Chien « hyperactif » : et si c’était de l’ennui ?
Chien destructeur, fugueur, ingérable en laisse, en extérieur ou à la maison : vous avez peut-être déjà rencontré ces profils canins.
Ces chiens explorent leur environnement avec assiduité, réagissent souvent de manière intense à la nouveauté et éprouvent des difficultés à rester calmes en présence de stimulations.
Souvent qualifiés de « hyperactifs », ils peuvent parfois faire l’objet d’une prise en charge reposant sur l’administration de psychotropes et sur une éducation coercitive. Pourtant, la première piste à explorer se situe davantage au niveau de la qualité de vie de l’animal.
- activités sociales ;
- plages de liberté ;
- activités masticatoires, exploratoires et relationnelles ?
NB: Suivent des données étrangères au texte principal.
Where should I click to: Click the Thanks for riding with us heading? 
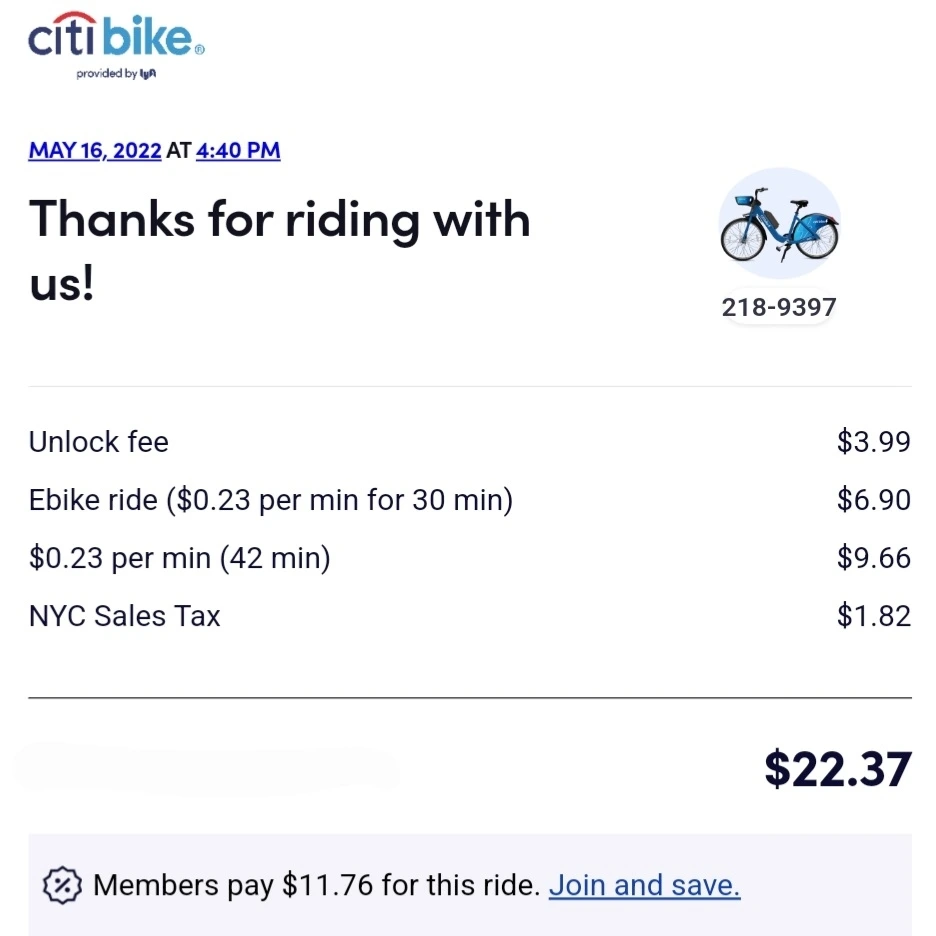(x=279, y=250)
Est-il seul en journée, et si oui, dans quelles conditions et sur quelle durée ?
De nombreux chiens qualifiés d’hyperactifs souffrent en réalité d’ennui et de manque de stimulations. Pour s’adapter à un environnement trop pauvre au regard de leurs besoins, ils peuvent développer des stratégies comportementales, souvent qualifiées à tort de troubles du comportement, alors qu’ils cherchent simplement à occuper et structurer leur journée.
La sélection artificielle a également façonné certaines races afin de les rendre particulièrement attentives à leur environnement, résistantes à la fatigue et dotées d’un fort influx nerveux.
C’est notamment le cas du Malinois, du Jack Russell ou encore du Berger Australien.
Un professionnel compétent commencera par identifier le budget-temps du chien, c’est-à-dire la répartition de ses activités sur 24 heures, avant de proposer des ajustements adaptés au type racial, à l’âge et au tempérament de l’individu.
La révision du budget-temps permet de résoudre de nombreuses problématiques comportementales, sans recourir aux psychotropes, simplement en répondant de manière plus juste aux besoins fondamentaux de chaque chien.